WORK REQUIRED
Give the lines of the records below as a JSON list of strings, one string per line, with blank lines left out. Begin at the line that contains "Pesquisar hotéis com Booking.com (50, 99)" and stop at the end of the records.

-- Start --

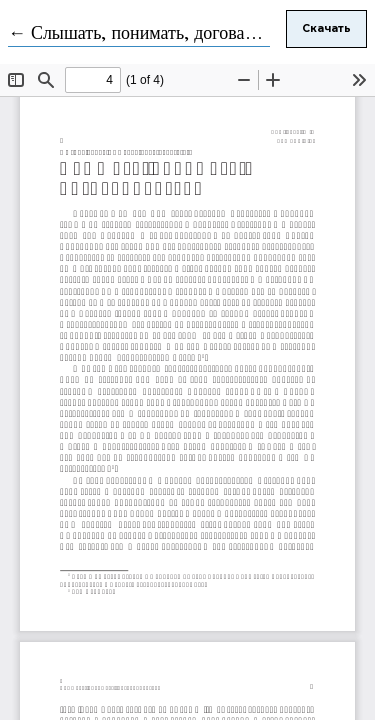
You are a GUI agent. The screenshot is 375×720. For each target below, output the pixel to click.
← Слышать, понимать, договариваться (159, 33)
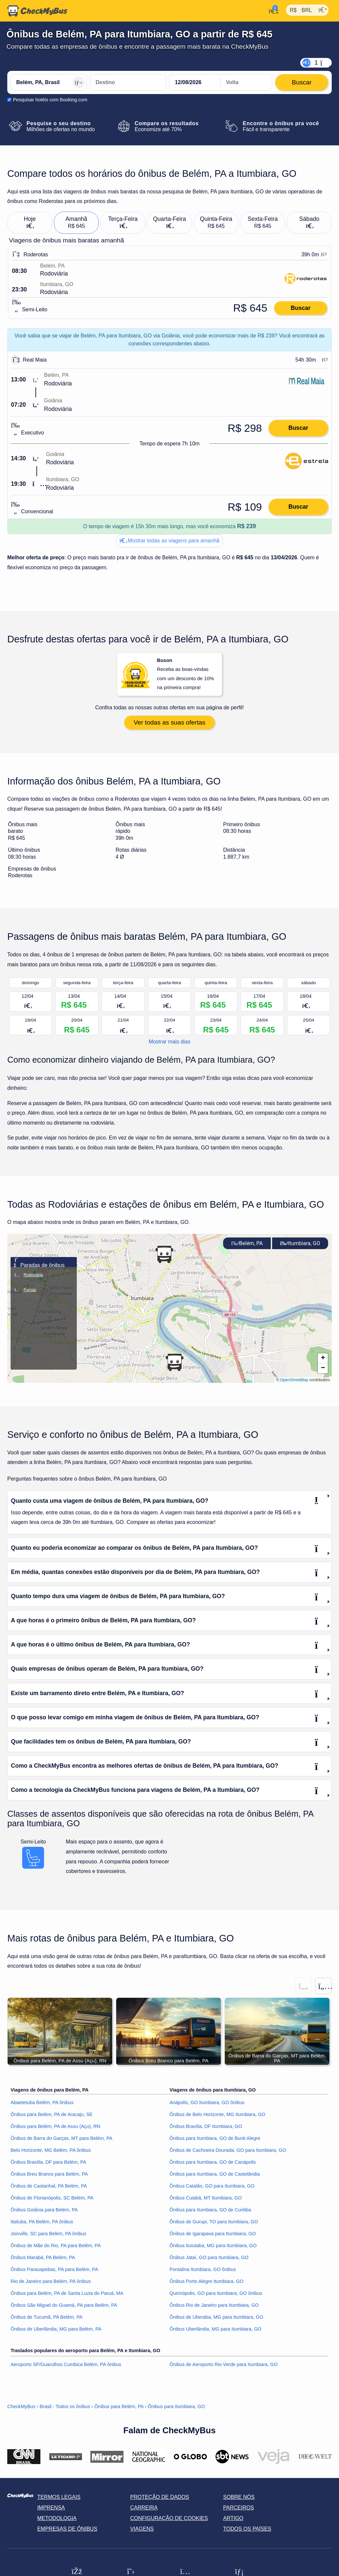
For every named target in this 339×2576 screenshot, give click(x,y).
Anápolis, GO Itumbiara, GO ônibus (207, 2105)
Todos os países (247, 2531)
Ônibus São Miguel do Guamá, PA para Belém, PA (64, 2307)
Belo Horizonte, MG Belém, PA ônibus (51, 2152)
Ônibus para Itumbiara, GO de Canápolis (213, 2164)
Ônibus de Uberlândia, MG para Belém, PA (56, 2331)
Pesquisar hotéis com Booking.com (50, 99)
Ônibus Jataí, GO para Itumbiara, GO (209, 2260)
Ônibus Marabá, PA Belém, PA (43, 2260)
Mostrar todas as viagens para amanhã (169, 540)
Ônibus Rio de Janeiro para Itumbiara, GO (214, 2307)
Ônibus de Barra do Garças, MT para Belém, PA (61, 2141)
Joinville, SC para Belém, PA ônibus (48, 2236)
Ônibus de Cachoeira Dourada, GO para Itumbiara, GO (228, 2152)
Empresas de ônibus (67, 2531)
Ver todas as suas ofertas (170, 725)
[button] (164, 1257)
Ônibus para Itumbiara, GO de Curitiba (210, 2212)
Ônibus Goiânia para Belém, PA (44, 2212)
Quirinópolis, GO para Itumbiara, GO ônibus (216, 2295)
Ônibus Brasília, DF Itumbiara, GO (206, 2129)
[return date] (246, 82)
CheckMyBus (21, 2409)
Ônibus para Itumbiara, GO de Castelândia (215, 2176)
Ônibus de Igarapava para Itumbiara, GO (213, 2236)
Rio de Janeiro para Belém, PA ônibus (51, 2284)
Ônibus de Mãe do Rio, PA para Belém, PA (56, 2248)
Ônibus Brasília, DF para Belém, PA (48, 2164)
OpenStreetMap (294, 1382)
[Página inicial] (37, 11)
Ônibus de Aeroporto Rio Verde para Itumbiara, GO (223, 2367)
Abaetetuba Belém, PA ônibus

-- End --

COMPLETED TASK
[
  "Pesquisar hotéis com Booking.com (50, 99)",
  "Ônibus Jataí, GO para Itumbiara, GO (209, 2260)",
  "Ônibus Marabá, PA Belém, PA (43, 2260)",
  "Mostrar todas as viagens para amanhã (169, 540)",
  "Ônibus Rio de Janeiro para Itumbiara, GO (214, 2307)",
  "Ônibus de Barra do Garças, MT para Belém, PA (61, 2141)",
  "Joinville, SC para Belém, PA ônibus (48, 2236)",
  "Ônibus de Cachoeira Dourada, GO para Itumbiara, GO (228, 2152)",
  "Empresas de ônibus (67, 2531)",
  "Ver todas as suas ofertas (170, 725)",
  "[button] (164, 1257)",
  "Ônibus para Itumbiara, GO de Curitiba (210, 2212)",
  "Ônibus Goiânia para Belém, PA (44, 2212)",
  "Quirinópolis, GO para Itumbiara, GO ônibus (216, 2295)",
  "Ônibus Brasília, DF Itumbiara, GO (206, 2129)",
  "[return date] (246, 82)",
  "CheckMyBus (21, 2409)",
  "Ônibus para Itumbiara, GO de Castelândia (215, 2176)",
  "Ônibus de Igarapava para Itumbiara, GO (213, 2236)",
  "Rio de Janeiro para Belém, PA ônibus (51, 2284)",
  "Ônibus de Mãe do Rio, PA para Belém, PA (56, 2248)",
  "Ônibus Brasília, DF para Belém, PA (48, 2164)",
  "OpenStreetMap (294, 1382)",
  "[Página inicial] (37, 11)",
  "Ônibus de Aeroporto Rio Verde para Itumbiara, GO (223, 2367)",
  "Abaetetuba Belém, PA ônibus"
]